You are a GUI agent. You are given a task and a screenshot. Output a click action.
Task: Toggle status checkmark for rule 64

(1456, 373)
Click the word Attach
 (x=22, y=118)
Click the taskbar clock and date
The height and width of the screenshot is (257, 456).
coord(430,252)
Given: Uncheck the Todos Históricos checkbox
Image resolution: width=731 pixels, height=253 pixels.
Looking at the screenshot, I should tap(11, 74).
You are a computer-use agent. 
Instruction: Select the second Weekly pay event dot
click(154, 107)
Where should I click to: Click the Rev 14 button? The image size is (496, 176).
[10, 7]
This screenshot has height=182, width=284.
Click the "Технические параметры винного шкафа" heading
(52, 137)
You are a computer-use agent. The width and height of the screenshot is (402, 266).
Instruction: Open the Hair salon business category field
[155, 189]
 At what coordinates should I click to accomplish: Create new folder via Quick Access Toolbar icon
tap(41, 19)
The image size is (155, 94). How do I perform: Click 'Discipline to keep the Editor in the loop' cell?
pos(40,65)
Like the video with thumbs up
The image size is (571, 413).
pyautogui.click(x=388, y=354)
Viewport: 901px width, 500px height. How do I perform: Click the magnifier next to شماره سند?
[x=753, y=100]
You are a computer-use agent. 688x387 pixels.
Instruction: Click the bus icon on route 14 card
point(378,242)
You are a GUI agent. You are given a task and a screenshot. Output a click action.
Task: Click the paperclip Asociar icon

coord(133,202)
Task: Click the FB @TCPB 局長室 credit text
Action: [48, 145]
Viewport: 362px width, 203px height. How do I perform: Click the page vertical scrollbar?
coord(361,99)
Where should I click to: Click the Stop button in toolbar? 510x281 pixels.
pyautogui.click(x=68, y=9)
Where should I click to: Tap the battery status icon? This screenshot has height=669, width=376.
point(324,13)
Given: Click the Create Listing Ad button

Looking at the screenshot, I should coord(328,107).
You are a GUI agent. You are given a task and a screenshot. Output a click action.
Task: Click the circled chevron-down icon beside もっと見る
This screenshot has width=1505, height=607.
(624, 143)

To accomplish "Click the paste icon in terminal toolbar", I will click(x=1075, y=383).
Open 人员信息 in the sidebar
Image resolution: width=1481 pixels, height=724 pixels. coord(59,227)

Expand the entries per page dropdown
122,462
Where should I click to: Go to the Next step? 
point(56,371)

......

Work to be completed: Copy out every line of the listing that includes the string "computer".

Answer to this exercise:
You are a computer-use agent. 
You are a computer-use agent. The width and height of the screenshot is (402, 266).
You are a computer-use agent. 688x387 pixels.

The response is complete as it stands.